- Why my organization still wants me to blog in 2019, ten years after blogging died.
- Whether the personal story I’m supposed to begin my talk with will actually work or just embarrass me.
- How to write a pitch for an op-ed.
- How to write an op-ed.
- Why I should write a pitch first for my op-ed instead of sending in the op-ed draft my entire organization has been editing for two weeks.
- How to keep my entire organization from rewriting my op-ed for two weeks, causing me to miss the news peg the op-ed was supposed to address.
- Why we can’t have four co-authors on our op-ed (because our paper did).
- Why I might have to rewrite an op-ed that one publisher rejected when we submit it to another publisher.
- How to feel about how I feel about media interviews: about the stupid questions; the last-minute requests; the way they only use one thing you say and leave out all the other important stuff; the way they seldom get even that one thing right.
- Why the story my communications and media staffers tell me is the real story of my new paper doesn’t seem to me like the real story of my new paper.
- What’s the difference between messaging and dumbing down.
- Why my paper didn’t get any press coverage.
- Why comms isn’t even going to try to get my new paper any press coverage.
- How I’m supposed to make time for communicating research when it’s not part of my annual objectives or work plan.
- How much time I’m supposed to spend on Twitter before I can stop.
- Why it’s so important for me to comment on Twitter on other researchers’ new work, when it feels like sniping or showboating.
- Why comms asked me to write something for the website and then beat it up in the edit and sent it back to me to rewrite when I didn’t even time to write it in the first place.
- Why we shouldn’t send out announcements about the new postdocs/fellows/interns/admin staff in our external newsletter.
- Why we even have an email newsletter when it’s all on social now.
- Why I need to tweet when I have my personal email list with the media and influencers I need to reach.
- Which social media metrics I should pay attention to.
- Which web metrics I should pay attention to.
- Why our think tank/research center/NGO science team needs positioning.
- Why a researcher who works for me should get to give that talk/appear on that podcast/do the voiceover for that video, not me.
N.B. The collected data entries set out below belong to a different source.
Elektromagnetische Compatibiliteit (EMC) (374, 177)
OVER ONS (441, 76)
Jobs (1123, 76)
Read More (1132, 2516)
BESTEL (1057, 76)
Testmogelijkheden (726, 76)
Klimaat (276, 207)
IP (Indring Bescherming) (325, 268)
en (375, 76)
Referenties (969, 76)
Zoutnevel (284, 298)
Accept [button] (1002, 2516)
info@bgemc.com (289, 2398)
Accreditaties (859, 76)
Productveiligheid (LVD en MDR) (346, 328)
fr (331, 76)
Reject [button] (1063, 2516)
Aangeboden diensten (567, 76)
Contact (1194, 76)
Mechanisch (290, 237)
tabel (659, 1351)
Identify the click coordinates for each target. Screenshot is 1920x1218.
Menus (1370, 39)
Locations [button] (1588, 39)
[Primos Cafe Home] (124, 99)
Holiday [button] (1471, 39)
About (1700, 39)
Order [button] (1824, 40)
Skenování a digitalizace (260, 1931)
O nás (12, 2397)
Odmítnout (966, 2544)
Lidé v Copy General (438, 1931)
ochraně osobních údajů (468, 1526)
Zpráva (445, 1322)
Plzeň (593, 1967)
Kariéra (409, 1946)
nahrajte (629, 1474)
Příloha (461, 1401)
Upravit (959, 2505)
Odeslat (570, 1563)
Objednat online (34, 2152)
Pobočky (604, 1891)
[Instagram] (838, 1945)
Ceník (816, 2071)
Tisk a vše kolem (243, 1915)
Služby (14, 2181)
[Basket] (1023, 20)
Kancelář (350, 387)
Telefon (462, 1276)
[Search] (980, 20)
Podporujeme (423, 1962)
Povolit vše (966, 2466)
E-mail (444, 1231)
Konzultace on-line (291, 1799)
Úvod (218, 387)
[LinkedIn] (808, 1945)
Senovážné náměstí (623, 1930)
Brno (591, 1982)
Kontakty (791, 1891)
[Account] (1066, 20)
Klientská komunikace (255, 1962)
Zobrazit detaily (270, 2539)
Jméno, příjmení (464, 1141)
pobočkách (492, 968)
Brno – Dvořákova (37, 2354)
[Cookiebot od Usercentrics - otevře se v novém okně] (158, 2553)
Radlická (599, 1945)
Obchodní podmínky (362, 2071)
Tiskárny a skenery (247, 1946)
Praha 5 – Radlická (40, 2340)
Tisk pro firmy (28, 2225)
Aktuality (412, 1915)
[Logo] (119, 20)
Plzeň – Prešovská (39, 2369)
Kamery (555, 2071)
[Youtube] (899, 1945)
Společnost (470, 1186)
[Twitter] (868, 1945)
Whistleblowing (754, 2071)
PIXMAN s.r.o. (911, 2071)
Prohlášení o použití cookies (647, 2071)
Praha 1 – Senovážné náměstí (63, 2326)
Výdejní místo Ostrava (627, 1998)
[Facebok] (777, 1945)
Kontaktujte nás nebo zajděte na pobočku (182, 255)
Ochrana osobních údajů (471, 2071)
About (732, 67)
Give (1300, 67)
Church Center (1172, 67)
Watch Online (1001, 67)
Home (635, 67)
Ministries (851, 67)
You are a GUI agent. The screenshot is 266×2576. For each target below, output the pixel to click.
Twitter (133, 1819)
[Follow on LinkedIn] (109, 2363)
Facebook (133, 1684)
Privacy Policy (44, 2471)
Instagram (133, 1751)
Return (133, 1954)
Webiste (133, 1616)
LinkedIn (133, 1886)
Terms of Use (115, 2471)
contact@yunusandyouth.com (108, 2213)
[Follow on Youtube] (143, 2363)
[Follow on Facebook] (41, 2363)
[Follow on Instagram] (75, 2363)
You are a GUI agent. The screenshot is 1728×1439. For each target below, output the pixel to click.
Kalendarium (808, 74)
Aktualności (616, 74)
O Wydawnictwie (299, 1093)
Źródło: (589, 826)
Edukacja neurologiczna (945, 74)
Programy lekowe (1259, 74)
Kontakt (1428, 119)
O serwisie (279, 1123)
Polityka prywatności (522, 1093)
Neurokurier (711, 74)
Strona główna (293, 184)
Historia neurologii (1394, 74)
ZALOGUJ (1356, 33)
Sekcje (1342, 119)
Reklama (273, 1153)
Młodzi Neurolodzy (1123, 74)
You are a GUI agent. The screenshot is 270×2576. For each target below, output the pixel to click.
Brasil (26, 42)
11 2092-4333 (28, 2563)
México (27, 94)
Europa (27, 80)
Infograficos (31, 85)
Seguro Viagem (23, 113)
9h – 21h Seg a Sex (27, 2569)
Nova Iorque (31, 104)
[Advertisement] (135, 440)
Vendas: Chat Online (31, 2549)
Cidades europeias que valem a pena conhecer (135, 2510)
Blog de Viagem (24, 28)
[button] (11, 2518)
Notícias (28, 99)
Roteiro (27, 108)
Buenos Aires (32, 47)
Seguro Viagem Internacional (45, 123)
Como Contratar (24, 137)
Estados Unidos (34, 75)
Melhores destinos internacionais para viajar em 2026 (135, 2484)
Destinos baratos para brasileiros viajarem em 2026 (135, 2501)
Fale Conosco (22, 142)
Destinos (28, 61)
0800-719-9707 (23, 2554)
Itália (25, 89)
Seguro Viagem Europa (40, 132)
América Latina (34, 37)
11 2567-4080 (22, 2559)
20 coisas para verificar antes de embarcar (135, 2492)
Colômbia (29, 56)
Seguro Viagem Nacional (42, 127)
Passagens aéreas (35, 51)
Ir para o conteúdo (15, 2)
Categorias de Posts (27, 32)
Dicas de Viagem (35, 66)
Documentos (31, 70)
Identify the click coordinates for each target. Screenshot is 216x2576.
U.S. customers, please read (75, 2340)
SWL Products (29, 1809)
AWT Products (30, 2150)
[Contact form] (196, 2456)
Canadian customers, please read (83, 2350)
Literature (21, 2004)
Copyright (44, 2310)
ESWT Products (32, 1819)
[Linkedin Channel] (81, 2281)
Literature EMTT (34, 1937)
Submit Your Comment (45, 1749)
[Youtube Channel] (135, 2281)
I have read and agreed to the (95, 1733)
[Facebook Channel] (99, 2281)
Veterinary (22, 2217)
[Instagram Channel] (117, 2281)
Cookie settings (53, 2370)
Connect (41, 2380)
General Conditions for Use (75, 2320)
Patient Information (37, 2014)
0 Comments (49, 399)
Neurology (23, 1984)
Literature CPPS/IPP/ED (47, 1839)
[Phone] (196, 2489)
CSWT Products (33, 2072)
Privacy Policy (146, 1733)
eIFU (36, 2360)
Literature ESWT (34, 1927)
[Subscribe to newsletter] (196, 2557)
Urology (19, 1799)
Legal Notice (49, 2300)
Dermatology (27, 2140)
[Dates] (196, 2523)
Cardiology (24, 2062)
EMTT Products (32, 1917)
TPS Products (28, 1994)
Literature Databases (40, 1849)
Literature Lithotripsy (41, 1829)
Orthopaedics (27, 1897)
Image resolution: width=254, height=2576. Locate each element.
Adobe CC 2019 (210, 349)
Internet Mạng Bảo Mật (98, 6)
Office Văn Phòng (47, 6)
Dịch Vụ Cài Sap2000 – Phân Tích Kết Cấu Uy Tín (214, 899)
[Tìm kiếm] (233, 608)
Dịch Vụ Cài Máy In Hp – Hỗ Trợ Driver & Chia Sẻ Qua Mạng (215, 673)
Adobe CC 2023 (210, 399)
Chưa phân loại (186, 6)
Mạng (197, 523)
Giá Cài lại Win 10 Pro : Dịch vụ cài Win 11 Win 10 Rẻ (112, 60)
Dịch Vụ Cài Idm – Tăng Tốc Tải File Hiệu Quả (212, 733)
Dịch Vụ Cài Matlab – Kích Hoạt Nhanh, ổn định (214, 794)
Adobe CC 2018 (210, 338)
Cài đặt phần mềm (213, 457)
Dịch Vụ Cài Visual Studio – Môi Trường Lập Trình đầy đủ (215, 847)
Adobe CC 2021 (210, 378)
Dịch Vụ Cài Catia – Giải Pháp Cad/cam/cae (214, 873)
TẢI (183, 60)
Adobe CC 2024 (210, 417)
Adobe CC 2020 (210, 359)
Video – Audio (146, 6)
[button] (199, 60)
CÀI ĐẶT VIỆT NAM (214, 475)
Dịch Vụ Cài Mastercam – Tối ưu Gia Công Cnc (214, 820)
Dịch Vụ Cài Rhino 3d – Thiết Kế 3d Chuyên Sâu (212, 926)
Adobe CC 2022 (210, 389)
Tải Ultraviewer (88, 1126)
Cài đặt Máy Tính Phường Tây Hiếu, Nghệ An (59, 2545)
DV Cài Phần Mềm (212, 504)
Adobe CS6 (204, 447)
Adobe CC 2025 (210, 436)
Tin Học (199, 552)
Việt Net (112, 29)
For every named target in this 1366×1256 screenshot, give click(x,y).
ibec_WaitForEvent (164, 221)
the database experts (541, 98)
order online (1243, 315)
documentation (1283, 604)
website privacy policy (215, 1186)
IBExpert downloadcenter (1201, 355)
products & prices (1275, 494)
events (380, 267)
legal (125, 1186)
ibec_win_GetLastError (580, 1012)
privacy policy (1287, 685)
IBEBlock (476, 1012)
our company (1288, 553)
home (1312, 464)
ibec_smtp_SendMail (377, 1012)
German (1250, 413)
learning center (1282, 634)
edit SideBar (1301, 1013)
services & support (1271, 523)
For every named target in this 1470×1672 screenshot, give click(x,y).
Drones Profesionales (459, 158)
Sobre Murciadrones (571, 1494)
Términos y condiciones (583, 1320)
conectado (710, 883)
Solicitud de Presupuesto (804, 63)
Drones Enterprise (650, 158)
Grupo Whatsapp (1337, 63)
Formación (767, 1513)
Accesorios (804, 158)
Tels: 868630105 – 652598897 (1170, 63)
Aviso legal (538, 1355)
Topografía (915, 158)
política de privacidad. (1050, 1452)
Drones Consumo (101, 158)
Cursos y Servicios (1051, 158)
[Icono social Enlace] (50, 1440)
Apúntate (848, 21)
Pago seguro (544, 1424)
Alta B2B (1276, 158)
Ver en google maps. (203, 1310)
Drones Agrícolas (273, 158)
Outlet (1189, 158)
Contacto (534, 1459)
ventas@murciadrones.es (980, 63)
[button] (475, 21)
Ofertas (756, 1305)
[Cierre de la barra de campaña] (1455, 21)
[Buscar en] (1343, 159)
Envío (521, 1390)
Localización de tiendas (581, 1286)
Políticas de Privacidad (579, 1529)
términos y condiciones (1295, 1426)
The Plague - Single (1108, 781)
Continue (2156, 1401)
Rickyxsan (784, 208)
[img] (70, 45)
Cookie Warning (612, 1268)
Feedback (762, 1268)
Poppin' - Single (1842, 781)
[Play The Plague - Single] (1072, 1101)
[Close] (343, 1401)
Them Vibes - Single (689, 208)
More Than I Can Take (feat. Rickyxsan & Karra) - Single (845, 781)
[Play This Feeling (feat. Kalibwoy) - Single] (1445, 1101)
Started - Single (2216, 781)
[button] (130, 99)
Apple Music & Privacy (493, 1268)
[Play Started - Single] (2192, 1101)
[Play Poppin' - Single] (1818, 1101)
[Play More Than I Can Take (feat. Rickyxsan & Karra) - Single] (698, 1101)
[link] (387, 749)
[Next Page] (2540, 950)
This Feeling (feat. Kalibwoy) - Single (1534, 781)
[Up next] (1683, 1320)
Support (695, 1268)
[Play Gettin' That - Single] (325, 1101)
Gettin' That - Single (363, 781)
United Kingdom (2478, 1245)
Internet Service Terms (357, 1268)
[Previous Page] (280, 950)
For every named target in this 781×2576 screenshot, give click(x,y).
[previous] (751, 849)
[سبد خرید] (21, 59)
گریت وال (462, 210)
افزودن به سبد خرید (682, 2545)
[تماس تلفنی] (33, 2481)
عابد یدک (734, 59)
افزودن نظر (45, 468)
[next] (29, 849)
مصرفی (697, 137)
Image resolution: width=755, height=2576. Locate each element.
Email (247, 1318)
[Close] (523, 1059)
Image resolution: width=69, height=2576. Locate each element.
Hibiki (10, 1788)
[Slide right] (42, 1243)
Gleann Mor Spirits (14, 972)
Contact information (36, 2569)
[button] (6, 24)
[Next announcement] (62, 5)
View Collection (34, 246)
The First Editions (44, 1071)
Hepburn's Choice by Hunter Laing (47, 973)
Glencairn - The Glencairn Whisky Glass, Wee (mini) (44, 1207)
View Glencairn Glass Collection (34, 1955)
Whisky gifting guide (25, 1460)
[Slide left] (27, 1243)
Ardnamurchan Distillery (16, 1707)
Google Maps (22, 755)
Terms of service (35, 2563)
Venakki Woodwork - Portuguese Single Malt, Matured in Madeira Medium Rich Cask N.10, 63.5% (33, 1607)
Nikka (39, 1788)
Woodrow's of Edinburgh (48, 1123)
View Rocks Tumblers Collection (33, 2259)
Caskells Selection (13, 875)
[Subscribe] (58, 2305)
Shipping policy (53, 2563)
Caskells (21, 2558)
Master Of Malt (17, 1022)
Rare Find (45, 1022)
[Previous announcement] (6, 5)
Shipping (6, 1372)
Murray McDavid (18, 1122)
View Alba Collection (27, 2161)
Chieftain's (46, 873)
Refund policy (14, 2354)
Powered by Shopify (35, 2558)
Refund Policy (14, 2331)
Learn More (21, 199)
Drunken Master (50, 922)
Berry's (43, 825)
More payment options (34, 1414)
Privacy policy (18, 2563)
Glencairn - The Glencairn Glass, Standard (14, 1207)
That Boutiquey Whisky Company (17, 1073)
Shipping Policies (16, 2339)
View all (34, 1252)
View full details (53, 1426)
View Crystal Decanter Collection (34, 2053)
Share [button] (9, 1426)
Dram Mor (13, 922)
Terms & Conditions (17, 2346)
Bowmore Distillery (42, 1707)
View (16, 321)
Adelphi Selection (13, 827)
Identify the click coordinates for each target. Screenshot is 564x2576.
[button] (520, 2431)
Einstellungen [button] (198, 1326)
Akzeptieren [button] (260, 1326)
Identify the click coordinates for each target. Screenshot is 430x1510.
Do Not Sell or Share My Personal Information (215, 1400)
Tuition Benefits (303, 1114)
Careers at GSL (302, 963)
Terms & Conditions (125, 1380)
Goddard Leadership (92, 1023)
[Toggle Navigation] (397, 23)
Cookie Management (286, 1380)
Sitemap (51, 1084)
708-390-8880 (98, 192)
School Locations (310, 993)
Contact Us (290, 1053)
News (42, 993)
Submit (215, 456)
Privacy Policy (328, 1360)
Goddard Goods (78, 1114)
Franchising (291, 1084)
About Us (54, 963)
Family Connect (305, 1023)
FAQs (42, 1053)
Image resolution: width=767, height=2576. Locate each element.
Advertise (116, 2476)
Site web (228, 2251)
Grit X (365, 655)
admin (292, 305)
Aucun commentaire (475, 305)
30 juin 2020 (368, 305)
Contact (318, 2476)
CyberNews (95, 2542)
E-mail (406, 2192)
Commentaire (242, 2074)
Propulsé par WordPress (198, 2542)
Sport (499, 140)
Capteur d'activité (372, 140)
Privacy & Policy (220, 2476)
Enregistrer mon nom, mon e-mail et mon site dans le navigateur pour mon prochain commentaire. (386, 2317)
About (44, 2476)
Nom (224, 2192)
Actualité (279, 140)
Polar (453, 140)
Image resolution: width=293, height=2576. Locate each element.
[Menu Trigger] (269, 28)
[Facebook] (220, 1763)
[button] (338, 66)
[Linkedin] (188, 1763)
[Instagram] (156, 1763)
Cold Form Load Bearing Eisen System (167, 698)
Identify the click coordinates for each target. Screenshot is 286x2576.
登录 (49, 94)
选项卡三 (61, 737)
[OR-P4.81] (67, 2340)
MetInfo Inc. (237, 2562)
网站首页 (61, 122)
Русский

- Why the CEO/director of research got to give that talk/appear on that podcast/do the voiceover for that video, not me.
If you’re a researcher, how many of the above vex you?
If you’re a research communicator, how many would you struggle to answer persuasively? (Not more than two or three, I’d hope.)
I’d like to turn a more comprehensive version of this list into a quick assessment of how well a research-driven organization has integrated strategic communications into its work.
After 20 years of working with research-driven organization, here’s what I think: if your research staff members persistently don’t know five or more of these things, that’s a warning sign.
I’d love to know what you think — and which questions you’d add to this list.